Task statement: Begin the copy at the line that contains "東成区 (181, 1880)", end it at the last line of the entries below, keep every word exact, and include no pictures.

Records for the task:
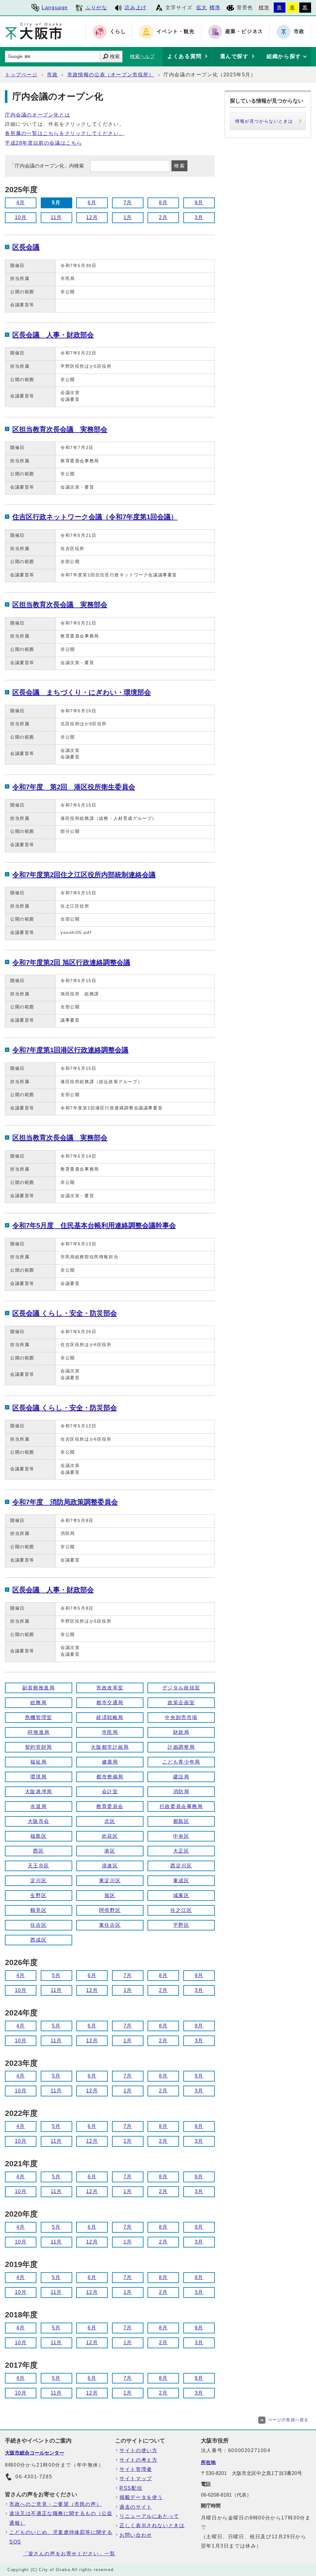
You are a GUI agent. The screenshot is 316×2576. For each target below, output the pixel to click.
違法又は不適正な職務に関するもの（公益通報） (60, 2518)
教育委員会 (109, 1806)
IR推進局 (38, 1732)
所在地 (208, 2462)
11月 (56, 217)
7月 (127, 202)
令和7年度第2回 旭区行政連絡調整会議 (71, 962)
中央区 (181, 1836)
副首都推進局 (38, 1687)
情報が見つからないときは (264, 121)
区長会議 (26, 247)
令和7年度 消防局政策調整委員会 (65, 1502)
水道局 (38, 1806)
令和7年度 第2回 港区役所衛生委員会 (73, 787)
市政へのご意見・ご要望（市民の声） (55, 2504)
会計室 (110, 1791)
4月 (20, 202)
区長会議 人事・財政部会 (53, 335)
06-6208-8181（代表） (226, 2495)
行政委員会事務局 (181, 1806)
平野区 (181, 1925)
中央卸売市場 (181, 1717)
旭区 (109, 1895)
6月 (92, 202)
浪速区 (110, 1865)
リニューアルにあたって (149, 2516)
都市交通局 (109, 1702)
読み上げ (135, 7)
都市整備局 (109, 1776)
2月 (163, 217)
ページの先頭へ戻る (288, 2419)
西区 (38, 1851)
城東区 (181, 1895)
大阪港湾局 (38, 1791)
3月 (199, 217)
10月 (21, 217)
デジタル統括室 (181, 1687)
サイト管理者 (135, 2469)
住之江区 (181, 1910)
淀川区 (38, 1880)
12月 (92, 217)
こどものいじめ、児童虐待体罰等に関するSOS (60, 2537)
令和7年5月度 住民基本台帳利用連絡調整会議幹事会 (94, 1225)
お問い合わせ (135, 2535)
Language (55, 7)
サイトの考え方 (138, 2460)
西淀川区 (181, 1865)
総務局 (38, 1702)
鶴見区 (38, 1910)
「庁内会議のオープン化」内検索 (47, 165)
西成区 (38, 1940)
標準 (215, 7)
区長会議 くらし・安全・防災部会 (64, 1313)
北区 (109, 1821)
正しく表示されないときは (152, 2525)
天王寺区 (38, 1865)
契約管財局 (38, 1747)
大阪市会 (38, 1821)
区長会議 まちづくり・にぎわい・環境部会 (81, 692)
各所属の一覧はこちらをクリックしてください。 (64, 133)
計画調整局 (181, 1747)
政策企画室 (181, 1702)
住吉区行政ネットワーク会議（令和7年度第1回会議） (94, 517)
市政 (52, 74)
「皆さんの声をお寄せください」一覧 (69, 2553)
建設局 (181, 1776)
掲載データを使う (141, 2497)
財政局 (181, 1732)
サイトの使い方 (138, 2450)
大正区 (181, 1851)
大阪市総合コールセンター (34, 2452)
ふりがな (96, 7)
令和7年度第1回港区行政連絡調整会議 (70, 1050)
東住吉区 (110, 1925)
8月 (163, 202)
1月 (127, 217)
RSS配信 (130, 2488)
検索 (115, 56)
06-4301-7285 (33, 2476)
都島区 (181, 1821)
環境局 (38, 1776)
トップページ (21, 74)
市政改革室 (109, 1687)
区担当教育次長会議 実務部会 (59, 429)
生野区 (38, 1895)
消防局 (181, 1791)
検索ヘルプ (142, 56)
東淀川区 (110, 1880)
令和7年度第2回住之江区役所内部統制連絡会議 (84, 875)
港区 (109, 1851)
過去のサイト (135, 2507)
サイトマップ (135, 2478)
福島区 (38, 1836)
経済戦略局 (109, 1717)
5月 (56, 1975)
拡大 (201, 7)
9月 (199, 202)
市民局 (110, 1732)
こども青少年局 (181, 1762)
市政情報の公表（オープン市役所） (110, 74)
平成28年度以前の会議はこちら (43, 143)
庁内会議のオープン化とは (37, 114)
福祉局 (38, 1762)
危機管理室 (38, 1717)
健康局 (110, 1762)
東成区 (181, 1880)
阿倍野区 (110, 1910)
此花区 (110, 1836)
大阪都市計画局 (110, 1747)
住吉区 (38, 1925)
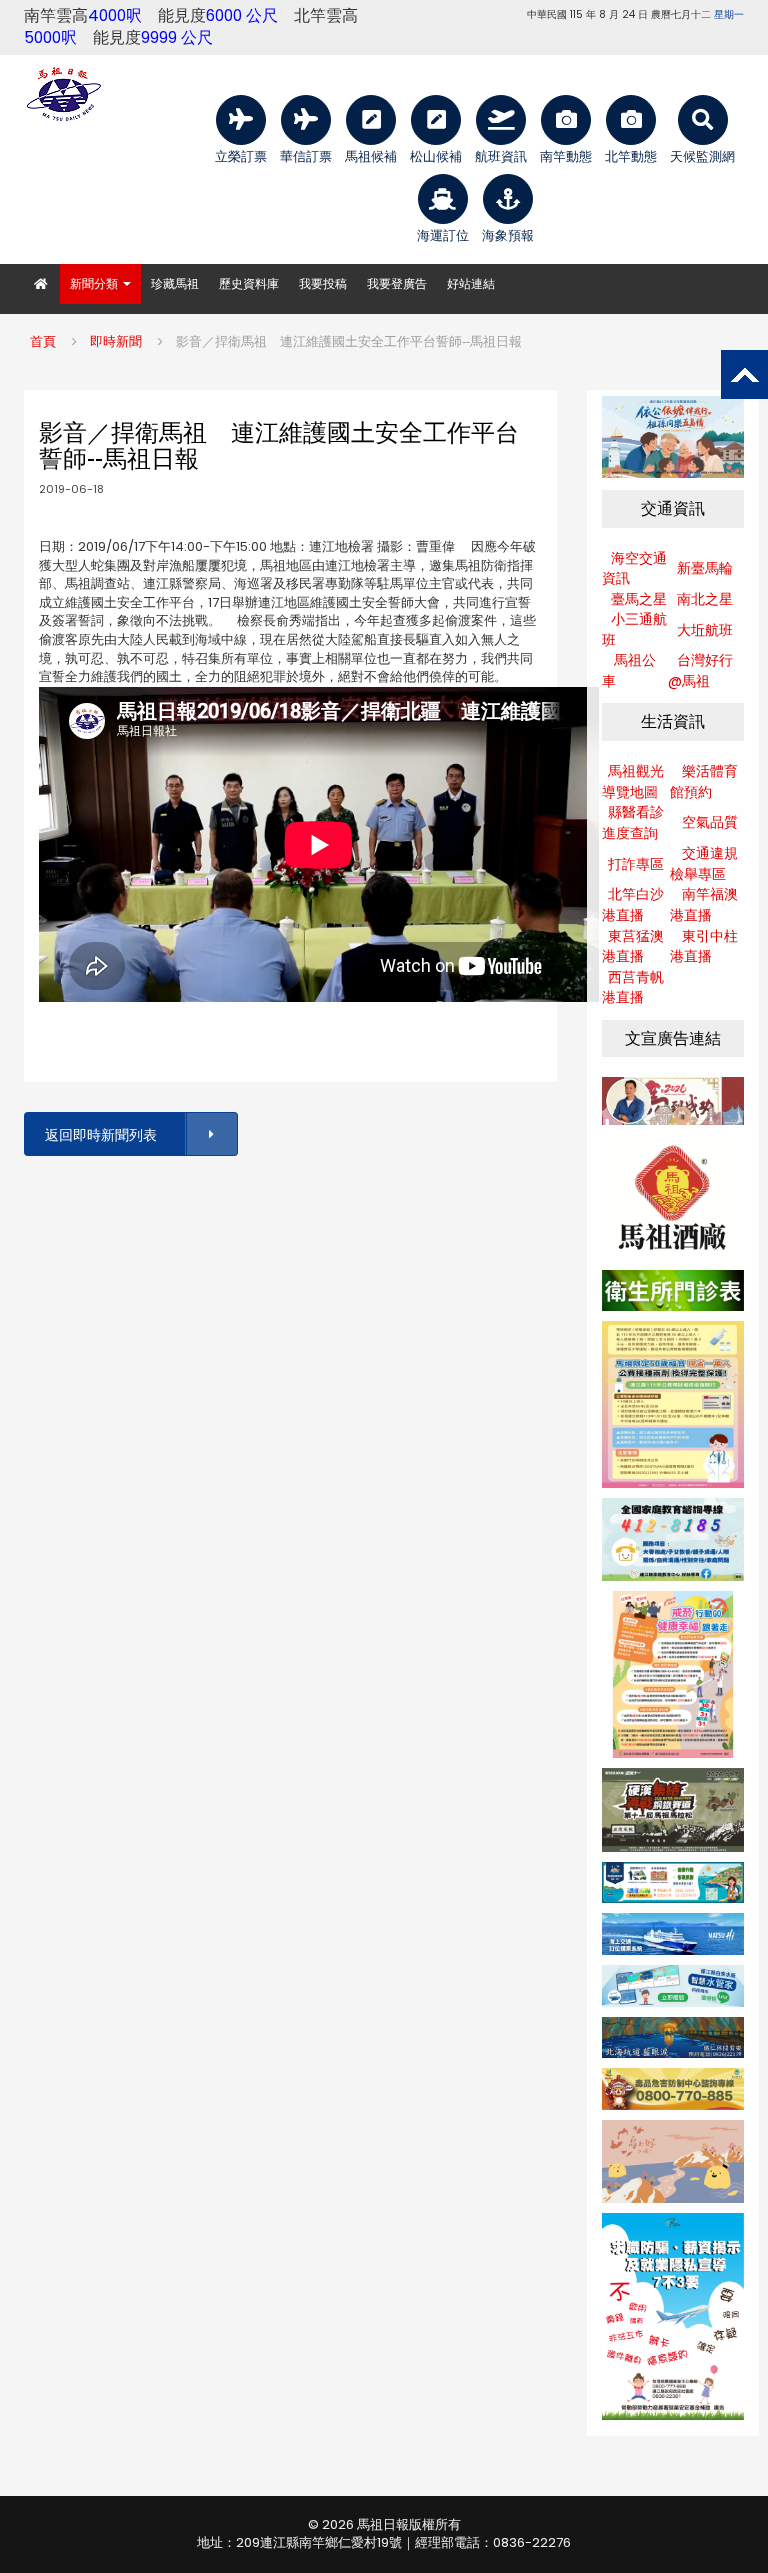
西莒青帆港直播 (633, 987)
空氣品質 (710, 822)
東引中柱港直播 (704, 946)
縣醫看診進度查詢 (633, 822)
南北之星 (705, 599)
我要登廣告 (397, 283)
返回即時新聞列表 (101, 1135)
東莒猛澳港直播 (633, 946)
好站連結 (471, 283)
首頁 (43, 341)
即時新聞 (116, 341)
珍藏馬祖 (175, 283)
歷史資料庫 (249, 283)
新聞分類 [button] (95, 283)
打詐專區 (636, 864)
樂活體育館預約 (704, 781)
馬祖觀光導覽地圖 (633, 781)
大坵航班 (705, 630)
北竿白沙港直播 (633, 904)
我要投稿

The answer:
東成区 (181, 1880)
阿倍野区 (110, 1910)
此花区 (110, 1836)
大阪都市計画局 (110, 1747)
住吉区 (38, 1925)
西莒青帆港直播 (633, 987)
空氣品質 (710, 822)
東引中柱港直播 (704, 946)
縣醫看診進度查詢 (633, 822)
南北之星 (705, 599)
我要登廣告 (397, 283)
返回即時新聞列表 (101, 1135)
東莒猛澳港直播 (633, 946)
好站連結 (471, 283)
首頁 (43, 341)
即時新聞 (116, 341)
珍藏馬祖 (175, 283)
歷史資料庫 (249, 283)
新聞分類 [button] (95, 283)
打詐專區 (636, 864)
樂活體育館預約 (704, 781)
馬祖觀光導覽地圖 (633, 781)
大坵航班 (705, 630)
北竿白沙港直播 (633, 904)
我要投稿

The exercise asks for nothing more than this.